List every line in the data below that contains the string "screenshot".

:::::

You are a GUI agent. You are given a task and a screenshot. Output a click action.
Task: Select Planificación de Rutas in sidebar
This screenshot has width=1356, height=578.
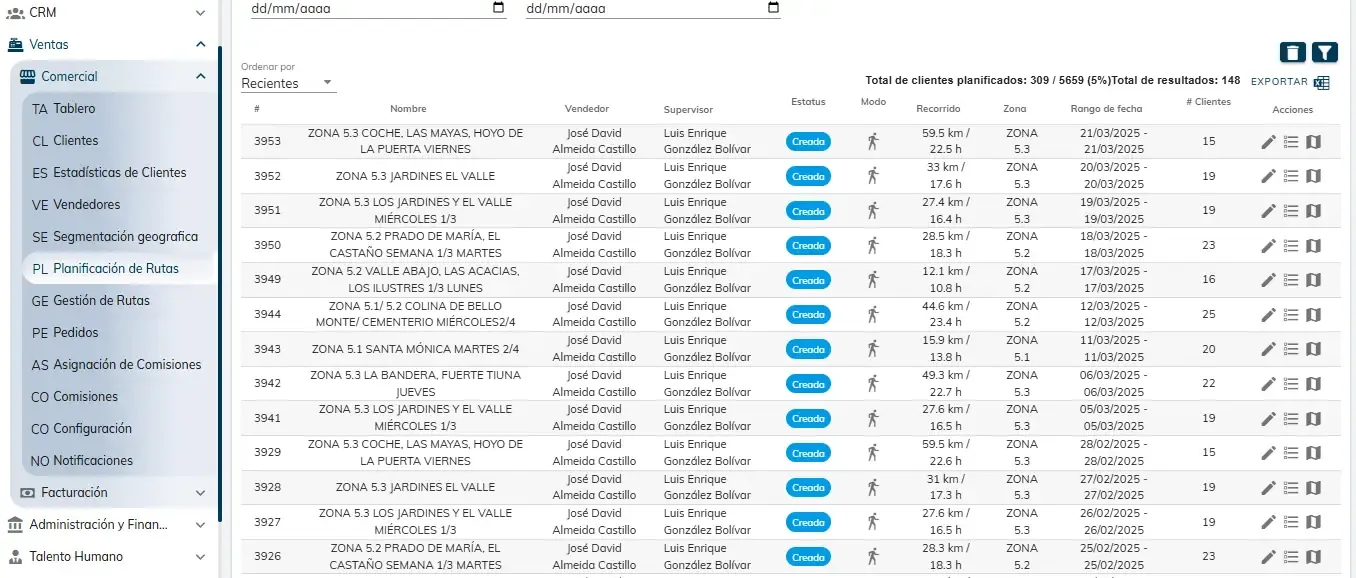[116, 268]
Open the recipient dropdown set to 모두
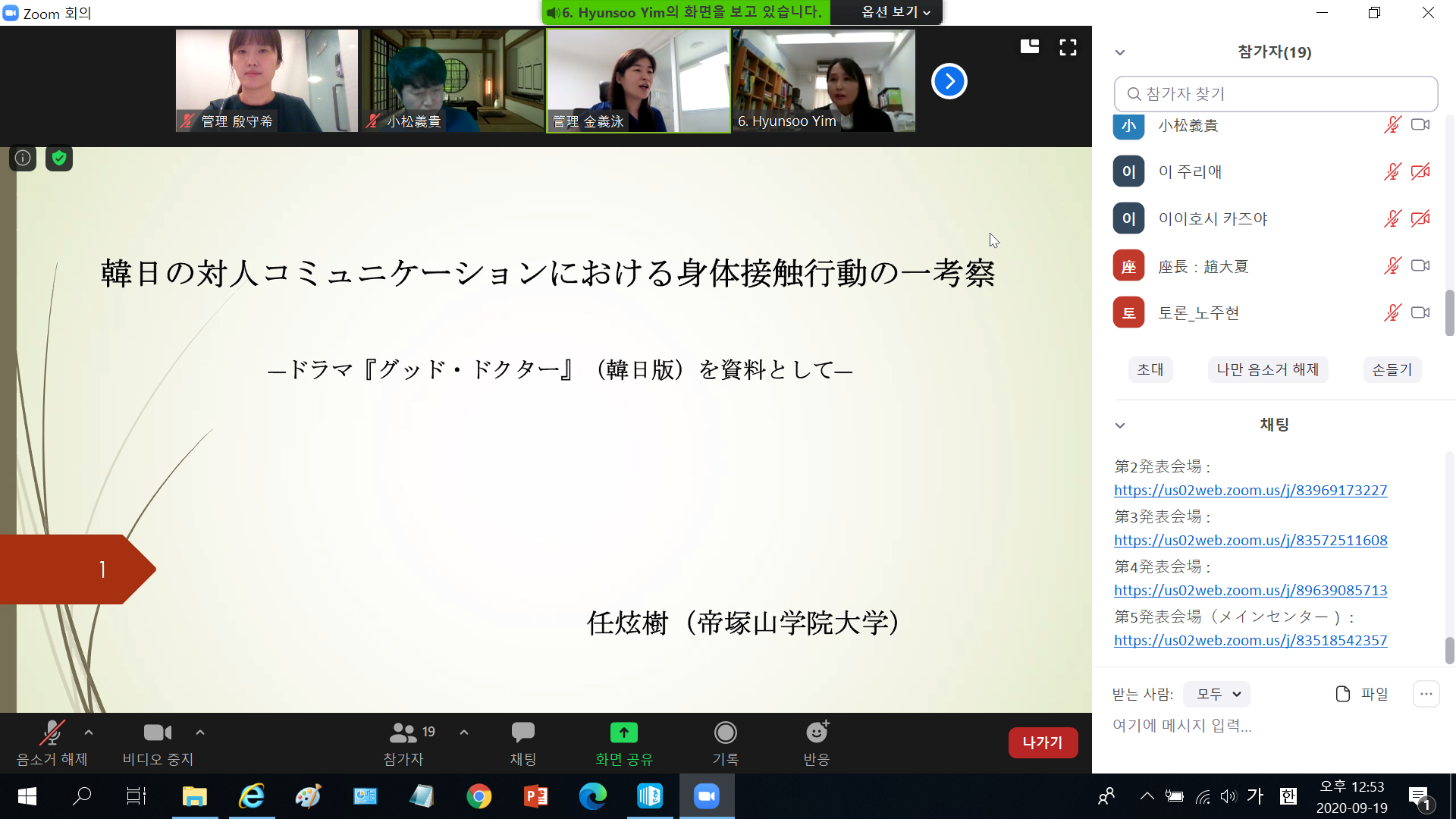 pyautogui.click(x=1217, y=694)
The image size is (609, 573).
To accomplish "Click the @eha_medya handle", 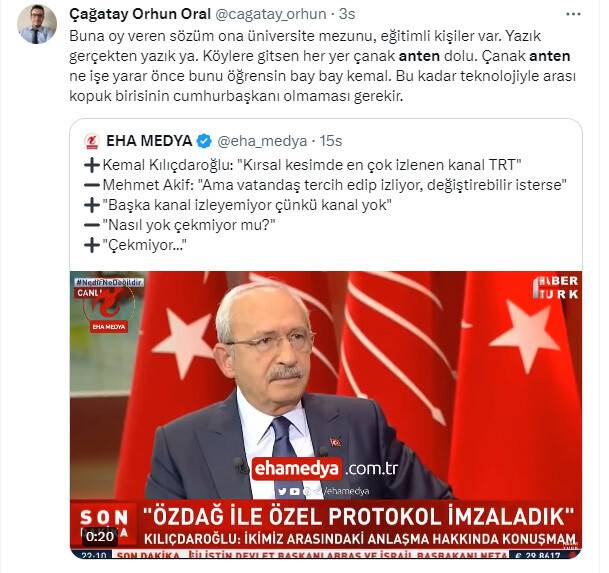I will [x=262, y=141].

:::::

_Solution below_
You are a GUI agent. You are given a task and a screenshot. Output a click action.
This screenshot has width=1356, height=578.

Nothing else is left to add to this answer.